TEXT SHOWN »
:::::

In line with EU recommendations, it is planned to integrate this approach into the Income and Expenditure compilation process. Pending this integration however, the estimates of GDP using the Output Method should be considered as transitional.

For 2011, output (the value of all goods and services) at basic prices for the total economy was €331.6 billion. Intermediate consumption totalled €175.1 billion which, when deducted from output, resulted in value added at basic prices (GDP) of €156.5 billion. 

The main constituents of output at basic prices in 2011 were service industries at €210.0 billion (63.3% of the total), production industries at €104.6 billion (31.5%), construction at €9.6 billion (2.9%) and agriculture, forestry & fishing at €7.5 billion (2.2%). Within the services and production industries, information and communications (€44.8 billion) and pharmaceuticals (€38.7 billion) respectively were the chief contributors.

:::::

DESCRIPTION OF THE TASK » Carry the text on 2011 output and value added by industry forward from its last sentence. The items that come next are not needed for anything here.

RECORD SET »
:::::

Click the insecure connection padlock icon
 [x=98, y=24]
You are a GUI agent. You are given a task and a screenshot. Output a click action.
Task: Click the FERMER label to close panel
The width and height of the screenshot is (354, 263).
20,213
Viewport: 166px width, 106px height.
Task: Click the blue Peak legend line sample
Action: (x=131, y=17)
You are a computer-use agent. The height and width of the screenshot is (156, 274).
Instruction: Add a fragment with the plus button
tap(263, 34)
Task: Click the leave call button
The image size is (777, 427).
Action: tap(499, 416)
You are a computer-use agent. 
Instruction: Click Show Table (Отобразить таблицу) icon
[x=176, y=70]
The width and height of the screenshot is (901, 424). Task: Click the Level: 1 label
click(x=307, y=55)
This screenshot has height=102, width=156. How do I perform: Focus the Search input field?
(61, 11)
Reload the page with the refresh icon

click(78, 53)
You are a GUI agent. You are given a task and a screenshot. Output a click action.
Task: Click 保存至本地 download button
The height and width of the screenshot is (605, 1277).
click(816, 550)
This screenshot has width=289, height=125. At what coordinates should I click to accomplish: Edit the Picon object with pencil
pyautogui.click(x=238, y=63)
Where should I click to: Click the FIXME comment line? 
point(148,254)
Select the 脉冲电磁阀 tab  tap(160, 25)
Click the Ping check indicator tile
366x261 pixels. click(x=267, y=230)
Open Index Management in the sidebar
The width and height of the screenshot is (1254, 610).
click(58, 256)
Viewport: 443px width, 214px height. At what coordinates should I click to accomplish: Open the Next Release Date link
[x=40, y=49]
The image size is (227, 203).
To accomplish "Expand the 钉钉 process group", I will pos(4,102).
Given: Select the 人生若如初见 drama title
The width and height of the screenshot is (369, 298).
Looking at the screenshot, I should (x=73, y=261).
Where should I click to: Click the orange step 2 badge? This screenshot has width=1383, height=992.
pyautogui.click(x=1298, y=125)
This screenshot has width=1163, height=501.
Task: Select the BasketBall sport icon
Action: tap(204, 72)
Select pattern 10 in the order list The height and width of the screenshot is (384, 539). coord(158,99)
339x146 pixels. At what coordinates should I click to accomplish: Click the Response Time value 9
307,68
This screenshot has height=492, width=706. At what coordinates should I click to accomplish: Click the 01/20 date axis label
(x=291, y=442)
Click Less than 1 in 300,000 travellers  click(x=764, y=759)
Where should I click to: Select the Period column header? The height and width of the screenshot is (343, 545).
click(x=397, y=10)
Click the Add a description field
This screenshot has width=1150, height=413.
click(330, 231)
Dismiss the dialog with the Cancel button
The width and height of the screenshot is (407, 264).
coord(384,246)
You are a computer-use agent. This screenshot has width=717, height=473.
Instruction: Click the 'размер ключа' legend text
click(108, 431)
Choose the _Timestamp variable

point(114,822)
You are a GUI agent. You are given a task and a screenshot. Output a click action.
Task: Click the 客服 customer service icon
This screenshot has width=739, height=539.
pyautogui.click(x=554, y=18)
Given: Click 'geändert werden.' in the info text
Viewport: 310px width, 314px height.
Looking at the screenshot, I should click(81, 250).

:::::

ANSWER AREA »
ESA 2010, which became operational this year, is the European version of the current UN mandated international standards for national accounts statistics, the System of National Accounts (SNA) 2008.  For Ireland, the ESA 2010 change with the greatest impact on gross domestic product (GDP) is the new treatment of research and development (R&D) expenditure which is no longer treated as an ancillary cost to the main production of an enterprise, but instead is recognised as capital investment. This is reflected in the Output Method estimates through lower intermediate consumption and increased gross value added relative to output, as calculated under ESA95. Care is required therefore in comparing the present results for 2011 with the estimates previously published for past years.